Instructions for the task ▸
Put each line of the material below into a Markdown table with the columns "No." and "Line", numbering the rows and skipping blank lines. Leave the pictures out of your answer.

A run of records
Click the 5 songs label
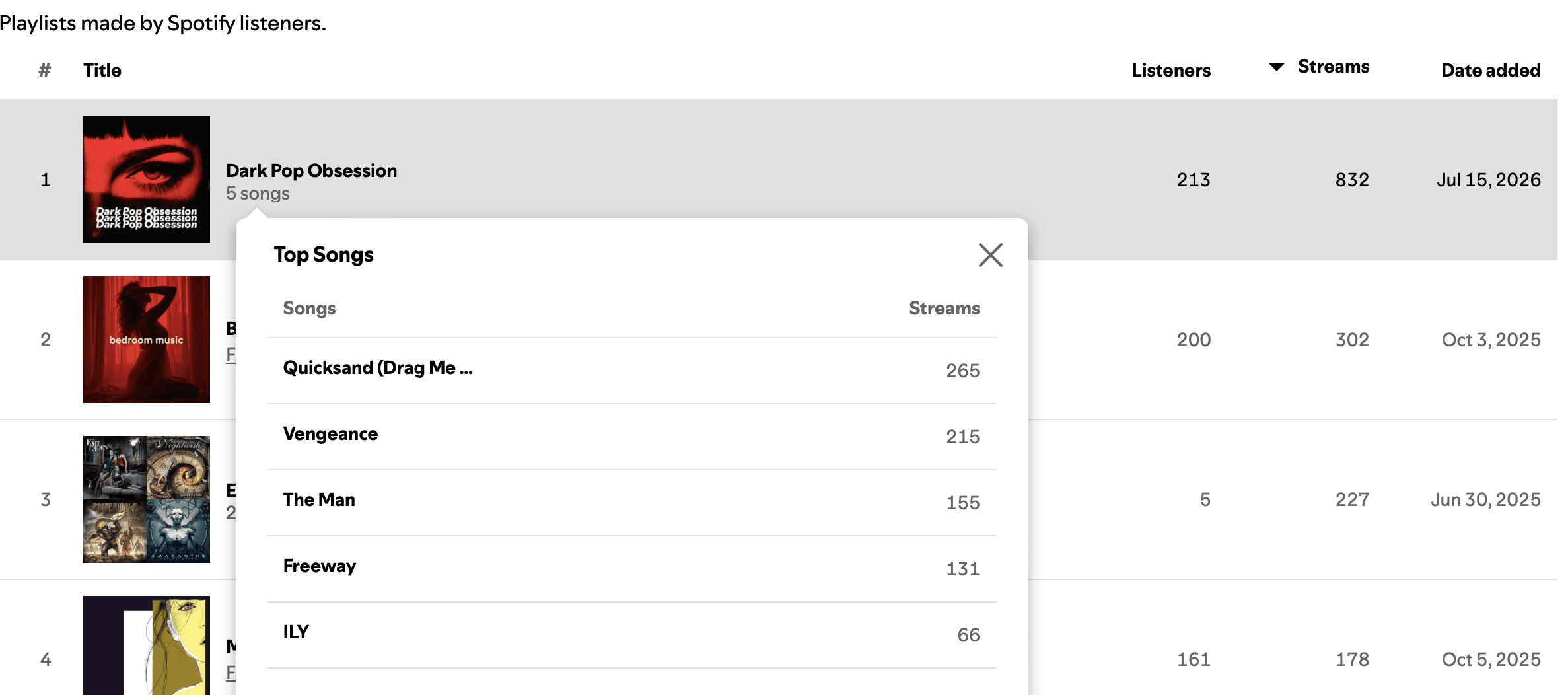The width and height of the screenshot is (1568, 695). click(258, 194)
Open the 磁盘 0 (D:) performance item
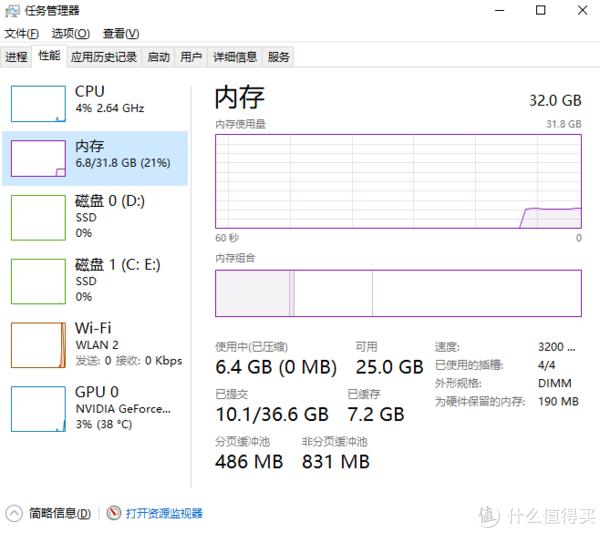This screenshot has width=600, height=533. [x=95, y=217]
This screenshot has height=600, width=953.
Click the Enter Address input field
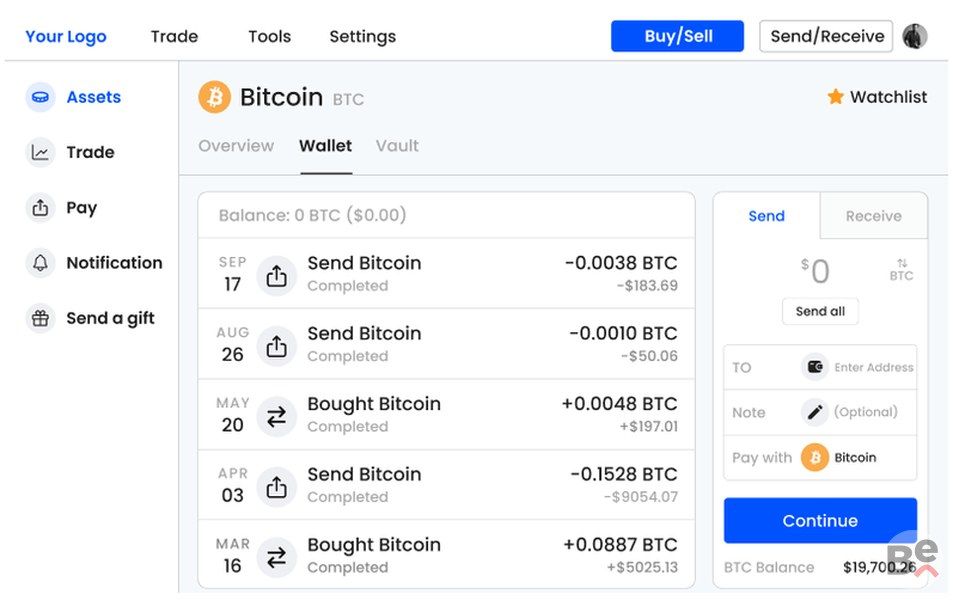(873, 367)
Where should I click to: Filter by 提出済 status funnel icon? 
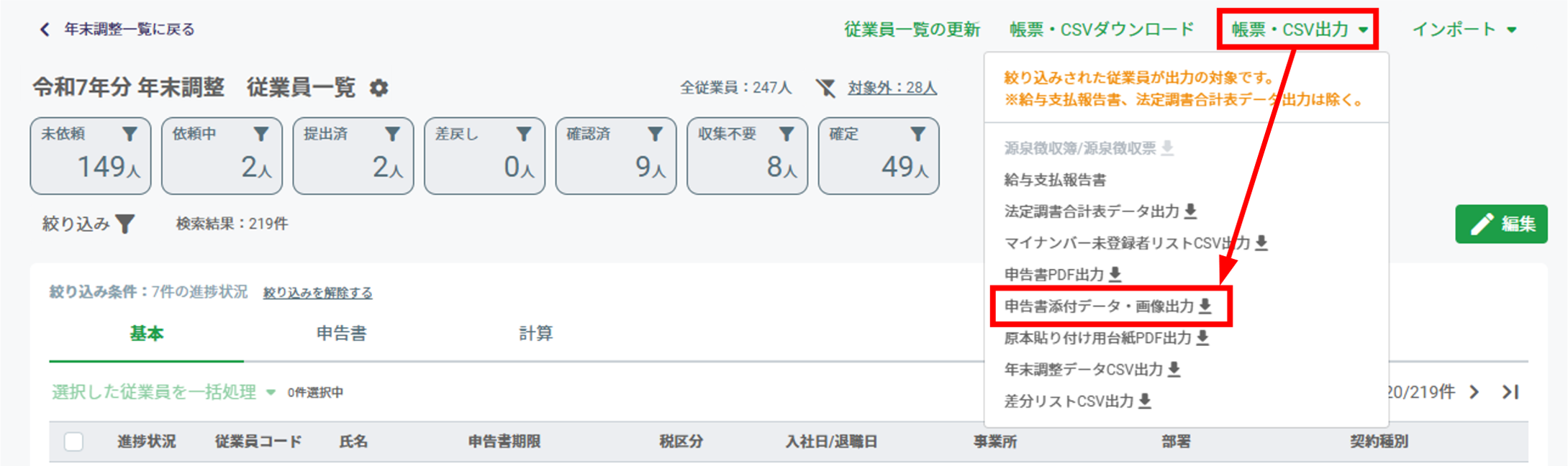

Task response ▸
| No. | Line |
|---|---|
| 1 | Click the 5 songs label |
| 2 | The width and height of the screenshot is (1568, 695). click(258, 194) |
| 3 | Open the 磁盘 0 (D:) performance item |
| 4 | This screenshot has width=600, height=533. [x=95, y=217] |
| 5 | This screenshot has height=600, width=953. |
| 6 | Click the Enter Address input field |
| 7 | (873, 367) |
| 8 | Where should I click to: Filter by 提出済 status funnel icon?  |